▶ Quoted passage:
Content starts
When I was saving for a house with DH we worked our arses off and contributed a set amount to the savings each month and anything extra was a bonus. If DH started questioning what I was spending my hard earned money on, he wouldn't be my DH.

Ticklemynickel · 16/01/2021 19:33

She saw you coming didn't she? What's the female version of a cocklodger?

Oreservoir · 16/01/2021 19:34

My friends wife was like this. He literally couldn’t let her have access to his wages as she would have spent it before the mortgage was paid.
At least 3 times he took out loans to pay off her debts.
Everything she bought was not essential but impulse shopping.
It’s an illness and she will never change. This couple eventually split but she still gets in a mess financially.
If you decide to buy a house then you need to keep the money for bills in a private account.

My advice is be very aware of what you’re getting into.

KarlUrbansWife · 16/01/2021 19:37

I agree with the consensus. I'm so sorry, but she's taking you for a mug.
You can split the mortgage repayments and bills according to who earns more, for example 70/30. It doesn't have to be 50/50 or nothing.
Also, if she works in a cafe is she not furloughed at the moment as they are closed? Even if she's not, she still has time to at least split the homeschooling with you, it's not fair that you shoulder it all.
Please reconsider the house purchase.

Indecisive12 · 16/01/2021 19:38

You have 2 choices as I see it. Rearrange your finances so that you both get paid into your individual accounts. Work out how much you both need to pay into a Joint account to cover mortgage, bills and food. But be aware she will likely accrue debt anyway to maintain her spending.
Option 2, have another frank discussion about her spending and the impact on your joint finances. If you don’t see an improvement don’t buy the house. It’s taking the piss If your living with your parents to save up and she’s frittering money on crap. Are you actually married? If not I wouldn’t until she sorts her money out and make sure any house you buy protects your deposit.

PurpleMustang · 16/01/2021 19:40

Think she is taking the piss a bit on many levels. You work full time and are doing the majority of everything else. Whilst that is admirable it is obviously not fair that the one working part time is only then doing 25% of everything else. And whilst its also lovely that you are treating her kids so well, they are hers. She should be going above and beyond at work and home not even being bothered to do less than 50%. And that is without the whole money situation, where she is doing the same as the parenting, leaving it all to you. At the very least you need to protect/ring fence your deposit

Mummyoflittledragon · 16/01/2021 19:42

@Goawayquickly

She is taking the piss here. You're a meal ticket potentially. Don't buy the house.
This, definitely and on top of that, you’re educating her children while she is on social media and shops online.
Content ends
▶ Record set:
Content starts
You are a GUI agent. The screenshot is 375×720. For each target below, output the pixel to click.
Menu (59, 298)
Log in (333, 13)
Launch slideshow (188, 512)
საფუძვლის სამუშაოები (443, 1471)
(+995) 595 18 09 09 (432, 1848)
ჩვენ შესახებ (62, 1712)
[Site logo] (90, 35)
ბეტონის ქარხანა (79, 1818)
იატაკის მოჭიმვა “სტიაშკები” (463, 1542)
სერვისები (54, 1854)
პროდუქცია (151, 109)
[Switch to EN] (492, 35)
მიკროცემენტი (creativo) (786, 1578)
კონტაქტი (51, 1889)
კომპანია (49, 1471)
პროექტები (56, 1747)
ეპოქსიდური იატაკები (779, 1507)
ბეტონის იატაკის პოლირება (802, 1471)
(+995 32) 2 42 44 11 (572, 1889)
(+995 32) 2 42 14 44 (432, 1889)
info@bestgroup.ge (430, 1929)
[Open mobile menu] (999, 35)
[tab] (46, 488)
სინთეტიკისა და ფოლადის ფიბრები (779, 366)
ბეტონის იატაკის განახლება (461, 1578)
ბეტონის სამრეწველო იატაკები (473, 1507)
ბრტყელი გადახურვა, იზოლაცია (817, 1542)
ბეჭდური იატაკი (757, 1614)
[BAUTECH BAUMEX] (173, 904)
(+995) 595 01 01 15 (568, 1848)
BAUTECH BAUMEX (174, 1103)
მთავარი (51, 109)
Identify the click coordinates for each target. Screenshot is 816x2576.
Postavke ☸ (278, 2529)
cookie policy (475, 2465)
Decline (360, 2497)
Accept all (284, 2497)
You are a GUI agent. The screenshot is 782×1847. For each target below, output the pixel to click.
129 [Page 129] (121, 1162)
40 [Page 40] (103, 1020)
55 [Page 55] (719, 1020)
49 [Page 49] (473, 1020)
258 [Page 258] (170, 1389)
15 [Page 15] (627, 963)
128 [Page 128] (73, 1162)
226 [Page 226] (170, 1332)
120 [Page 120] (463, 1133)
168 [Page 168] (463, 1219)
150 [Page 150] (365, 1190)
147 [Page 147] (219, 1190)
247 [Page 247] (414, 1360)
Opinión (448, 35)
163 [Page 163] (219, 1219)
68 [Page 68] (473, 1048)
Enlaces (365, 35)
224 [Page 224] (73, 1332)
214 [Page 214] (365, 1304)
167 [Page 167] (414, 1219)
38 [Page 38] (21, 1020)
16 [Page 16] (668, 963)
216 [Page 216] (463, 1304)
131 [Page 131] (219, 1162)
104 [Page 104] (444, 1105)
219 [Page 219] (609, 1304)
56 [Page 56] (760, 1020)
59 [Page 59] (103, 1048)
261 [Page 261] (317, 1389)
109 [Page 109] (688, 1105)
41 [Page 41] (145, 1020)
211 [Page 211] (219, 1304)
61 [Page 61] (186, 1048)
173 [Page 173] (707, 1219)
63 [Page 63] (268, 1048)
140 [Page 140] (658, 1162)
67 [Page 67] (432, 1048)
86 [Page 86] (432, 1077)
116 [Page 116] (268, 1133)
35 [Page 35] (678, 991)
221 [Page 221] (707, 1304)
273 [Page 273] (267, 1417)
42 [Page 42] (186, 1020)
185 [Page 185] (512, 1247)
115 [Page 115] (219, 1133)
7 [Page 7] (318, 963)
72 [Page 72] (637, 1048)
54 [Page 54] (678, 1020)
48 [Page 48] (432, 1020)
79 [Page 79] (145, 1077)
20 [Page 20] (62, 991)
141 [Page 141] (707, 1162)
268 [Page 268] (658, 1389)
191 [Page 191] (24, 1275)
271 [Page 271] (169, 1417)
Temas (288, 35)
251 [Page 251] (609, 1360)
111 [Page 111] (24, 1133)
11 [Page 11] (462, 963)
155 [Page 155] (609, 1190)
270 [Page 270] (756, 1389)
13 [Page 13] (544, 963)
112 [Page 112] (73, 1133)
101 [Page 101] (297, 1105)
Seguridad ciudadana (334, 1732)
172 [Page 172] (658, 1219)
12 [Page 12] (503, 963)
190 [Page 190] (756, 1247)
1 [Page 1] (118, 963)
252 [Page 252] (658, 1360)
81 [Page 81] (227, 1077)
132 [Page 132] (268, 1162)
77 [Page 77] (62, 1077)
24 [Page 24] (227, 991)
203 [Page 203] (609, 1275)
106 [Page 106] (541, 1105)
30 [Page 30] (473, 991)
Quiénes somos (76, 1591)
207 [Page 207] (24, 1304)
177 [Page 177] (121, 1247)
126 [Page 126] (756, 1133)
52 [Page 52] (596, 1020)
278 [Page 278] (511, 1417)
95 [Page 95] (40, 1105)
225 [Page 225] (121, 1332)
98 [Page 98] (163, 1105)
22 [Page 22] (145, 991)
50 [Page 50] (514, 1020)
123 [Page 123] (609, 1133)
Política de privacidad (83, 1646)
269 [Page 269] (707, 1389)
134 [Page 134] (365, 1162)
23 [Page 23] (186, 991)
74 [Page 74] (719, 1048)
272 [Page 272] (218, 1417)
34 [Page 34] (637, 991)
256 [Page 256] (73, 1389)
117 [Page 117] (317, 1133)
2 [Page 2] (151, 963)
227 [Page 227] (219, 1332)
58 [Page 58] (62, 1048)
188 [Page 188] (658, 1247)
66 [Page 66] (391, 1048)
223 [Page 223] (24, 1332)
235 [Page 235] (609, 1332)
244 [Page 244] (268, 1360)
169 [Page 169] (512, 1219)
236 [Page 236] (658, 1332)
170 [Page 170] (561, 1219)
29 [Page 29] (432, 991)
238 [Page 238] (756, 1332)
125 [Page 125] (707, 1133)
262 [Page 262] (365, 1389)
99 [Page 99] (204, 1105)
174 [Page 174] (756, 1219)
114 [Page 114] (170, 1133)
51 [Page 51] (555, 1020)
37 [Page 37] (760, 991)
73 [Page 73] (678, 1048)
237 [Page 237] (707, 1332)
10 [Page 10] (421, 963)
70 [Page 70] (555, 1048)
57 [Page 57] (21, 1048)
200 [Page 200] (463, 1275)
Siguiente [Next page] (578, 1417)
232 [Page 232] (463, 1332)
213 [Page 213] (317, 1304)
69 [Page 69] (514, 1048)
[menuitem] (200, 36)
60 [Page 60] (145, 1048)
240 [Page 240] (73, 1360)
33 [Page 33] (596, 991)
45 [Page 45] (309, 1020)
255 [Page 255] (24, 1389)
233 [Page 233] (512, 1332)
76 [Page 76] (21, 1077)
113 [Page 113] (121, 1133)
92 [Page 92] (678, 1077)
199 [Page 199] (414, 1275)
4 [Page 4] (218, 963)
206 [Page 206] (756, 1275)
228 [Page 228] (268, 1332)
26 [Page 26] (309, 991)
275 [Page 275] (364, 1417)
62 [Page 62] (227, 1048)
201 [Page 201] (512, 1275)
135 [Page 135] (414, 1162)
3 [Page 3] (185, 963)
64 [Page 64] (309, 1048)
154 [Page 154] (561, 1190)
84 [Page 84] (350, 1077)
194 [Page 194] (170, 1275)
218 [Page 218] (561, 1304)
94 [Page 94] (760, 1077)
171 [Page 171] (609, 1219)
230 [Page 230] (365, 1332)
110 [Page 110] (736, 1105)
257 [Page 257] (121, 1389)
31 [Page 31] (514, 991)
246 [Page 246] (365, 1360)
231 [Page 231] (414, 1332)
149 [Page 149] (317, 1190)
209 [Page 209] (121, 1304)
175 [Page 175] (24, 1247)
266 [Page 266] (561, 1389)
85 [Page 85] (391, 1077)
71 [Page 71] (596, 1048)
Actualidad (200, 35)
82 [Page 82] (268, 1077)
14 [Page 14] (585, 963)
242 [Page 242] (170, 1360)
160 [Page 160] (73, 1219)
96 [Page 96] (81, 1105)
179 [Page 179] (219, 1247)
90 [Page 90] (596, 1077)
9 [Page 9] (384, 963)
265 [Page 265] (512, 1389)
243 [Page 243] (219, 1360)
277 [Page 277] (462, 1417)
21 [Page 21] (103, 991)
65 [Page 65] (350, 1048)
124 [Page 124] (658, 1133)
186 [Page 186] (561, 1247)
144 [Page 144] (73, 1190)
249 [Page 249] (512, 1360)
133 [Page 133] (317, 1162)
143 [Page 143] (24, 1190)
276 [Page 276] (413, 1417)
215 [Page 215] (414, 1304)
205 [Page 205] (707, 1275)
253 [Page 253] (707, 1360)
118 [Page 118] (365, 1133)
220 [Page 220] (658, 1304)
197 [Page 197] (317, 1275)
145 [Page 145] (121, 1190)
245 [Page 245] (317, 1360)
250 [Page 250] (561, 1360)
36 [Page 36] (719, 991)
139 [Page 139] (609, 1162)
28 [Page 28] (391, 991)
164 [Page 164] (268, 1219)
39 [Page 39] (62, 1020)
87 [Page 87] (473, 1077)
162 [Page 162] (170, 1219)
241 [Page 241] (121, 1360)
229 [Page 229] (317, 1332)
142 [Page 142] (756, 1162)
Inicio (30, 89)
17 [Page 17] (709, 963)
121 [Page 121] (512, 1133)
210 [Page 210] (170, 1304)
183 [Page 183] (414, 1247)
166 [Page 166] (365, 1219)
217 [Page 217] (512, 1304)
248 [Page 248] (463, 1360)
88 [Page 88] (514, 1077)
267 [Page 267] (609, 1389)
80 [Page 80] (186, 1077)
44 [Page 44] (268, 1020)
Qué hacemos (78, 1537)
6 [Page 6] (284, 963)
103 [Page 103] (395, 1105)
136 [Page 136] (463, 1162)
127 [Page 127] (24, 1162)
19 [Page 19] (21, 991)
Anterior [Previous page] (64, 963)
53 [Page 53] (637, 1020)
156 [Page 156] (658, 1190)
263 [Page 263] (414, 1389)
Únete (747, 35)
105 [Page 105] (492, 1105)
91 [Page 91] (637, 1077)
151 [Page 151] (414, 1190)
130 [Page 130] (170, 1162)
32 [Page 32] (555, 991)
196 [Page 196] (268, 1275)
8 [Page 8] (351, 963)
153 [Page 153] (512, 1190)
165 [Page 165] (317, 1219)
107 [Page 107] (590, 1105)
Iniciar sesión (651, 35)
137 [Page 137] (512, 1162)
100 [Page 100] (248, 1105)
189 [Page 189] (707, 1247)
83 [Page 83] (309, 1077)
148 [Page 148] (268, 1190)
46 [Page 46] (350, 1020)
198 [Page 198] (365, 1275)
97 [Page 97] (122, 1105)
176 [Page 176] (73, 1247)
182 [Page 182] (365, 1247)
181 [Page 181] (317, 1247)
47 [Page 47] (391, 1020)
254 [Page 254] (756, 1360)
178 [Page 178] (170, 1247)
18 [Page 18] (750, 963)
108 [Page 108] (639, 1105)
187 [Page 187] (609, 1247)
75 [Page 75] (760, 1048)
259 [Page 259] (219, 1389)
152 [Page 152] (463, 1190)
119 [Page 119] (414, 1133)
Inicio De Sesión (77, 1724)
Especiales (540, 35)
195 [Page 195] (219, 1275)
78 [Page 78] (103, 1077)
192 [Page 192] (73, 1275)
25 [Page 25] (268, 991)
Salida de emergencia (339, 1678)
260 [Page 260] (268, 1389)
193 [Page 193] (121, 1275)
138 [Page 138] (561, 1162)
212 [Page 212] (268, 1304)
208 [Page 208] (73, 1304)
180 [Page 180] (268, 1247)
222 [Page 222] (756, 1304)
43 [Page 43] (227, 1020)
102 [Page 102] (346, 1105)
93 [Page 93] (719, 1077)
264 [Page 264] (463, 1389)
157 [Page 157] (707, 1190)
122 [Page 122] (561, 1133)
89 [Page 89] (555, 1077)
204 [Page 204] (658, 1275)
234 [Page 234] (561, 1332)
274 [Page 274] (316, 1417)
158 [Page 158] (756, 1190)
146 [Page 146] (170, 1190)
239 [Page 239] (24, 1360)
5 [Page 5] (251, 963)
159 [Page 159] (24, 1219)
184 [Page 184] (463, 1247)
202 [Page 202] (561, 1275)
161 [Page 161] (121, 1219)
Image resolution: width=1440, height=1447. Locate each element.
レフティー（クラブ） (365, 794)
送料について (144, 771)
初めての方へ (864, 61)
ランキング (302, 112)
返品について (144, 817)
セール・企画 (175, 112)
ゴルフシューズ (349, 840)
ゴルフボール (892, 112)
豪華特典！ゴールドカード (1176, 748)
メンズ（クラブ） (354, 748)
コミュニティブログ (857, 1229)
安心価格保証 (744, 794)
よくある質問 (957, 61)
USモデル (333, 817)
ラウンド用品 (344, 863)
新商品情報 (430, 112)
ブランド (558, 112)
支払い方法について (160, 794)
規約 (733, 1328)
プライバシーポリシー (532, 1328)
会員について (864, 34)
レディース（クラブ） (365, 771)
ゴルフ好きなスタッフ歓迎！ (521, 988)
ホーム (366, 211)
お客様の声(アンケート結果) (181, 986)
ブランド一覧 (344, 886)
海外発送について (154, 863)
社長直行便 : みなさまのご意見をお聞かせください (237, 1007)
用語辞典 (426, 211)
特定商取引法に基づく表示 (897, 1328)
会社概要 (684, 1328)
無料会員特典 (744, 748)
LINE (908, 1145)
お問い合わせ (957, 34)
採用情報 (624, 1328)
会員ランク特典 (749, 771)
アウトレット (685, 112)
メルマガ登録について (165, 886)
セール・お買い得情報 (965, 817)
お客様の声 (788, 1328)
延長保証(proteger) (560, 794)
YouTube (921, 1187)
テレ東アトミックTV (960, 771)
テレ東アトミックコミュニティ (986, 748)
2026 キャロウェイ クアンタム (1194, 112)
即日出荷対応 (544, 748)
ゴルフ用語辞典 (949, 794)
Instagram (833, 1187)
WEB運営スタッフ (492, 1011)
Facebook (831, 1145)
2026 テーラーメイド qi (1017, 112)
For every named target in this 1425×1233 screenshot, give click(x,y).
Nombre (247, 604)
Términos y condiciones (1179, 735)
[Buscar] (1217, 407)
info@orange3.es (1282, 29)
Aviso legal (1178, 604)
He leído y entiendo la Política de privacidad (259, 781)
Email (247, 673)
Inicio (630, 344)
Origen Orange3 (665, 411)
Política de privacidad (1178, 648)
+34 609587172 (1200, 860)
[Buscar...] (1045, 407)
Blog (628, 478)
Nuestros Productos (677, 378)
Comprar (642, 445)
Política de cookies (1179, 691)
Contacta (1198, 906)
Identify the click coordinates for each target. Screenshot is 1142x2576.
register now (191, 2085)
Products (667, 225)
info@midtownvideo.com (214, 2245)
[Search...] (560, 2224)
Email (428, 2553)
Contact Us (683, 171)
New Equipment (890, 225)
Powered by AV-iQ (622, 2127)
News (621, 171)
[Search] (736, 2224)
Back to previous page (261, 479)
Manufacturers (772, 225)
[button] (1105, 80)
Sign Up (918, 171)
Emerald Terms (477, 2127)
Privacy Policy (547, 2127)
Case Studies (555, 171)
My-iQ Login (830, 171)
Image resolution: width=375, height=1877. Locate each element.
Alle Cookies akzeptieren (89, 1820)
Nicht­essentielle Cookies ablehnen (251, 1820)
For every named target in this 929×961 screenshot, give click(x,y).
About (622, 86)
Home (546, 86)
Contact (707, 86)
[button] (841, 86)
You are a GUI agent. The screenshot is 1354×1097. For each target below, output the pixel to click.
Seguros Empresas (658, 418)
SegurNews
Content ends
▶ Brief 1: In the forum thread on a partner's spending, rewrite the stretch from "When I was saving" through "of a cocklodger?", replacing "DH" with "husband".
▶ Brief 2:
Answer these questions from the forum thread on a partner's spending:
(a) At least how many times did the friend take out loans to pay off his wife's debts?
(b) What example ratio is suggested for splitting mortgage repayments and bills by who earns more?
(c) What share of everything else is the partner who works part time said to be doing?

▶ Exercise answer 1:
When I was saving for a house with husband we worked our arses off and contributed a set amount to the savings each month and anything extra was a bonus. If husband started questioning what I was spending my hard earned money on, he wouldn't be my husband.

Ticklemynickel · 16/01/2021 19:33

She saw you coming didn't she? What's the female version of a cocklodger?

▶ Exercise answer 2:
(a) At least 3 times.
(b) 70/30.
(c) 25%.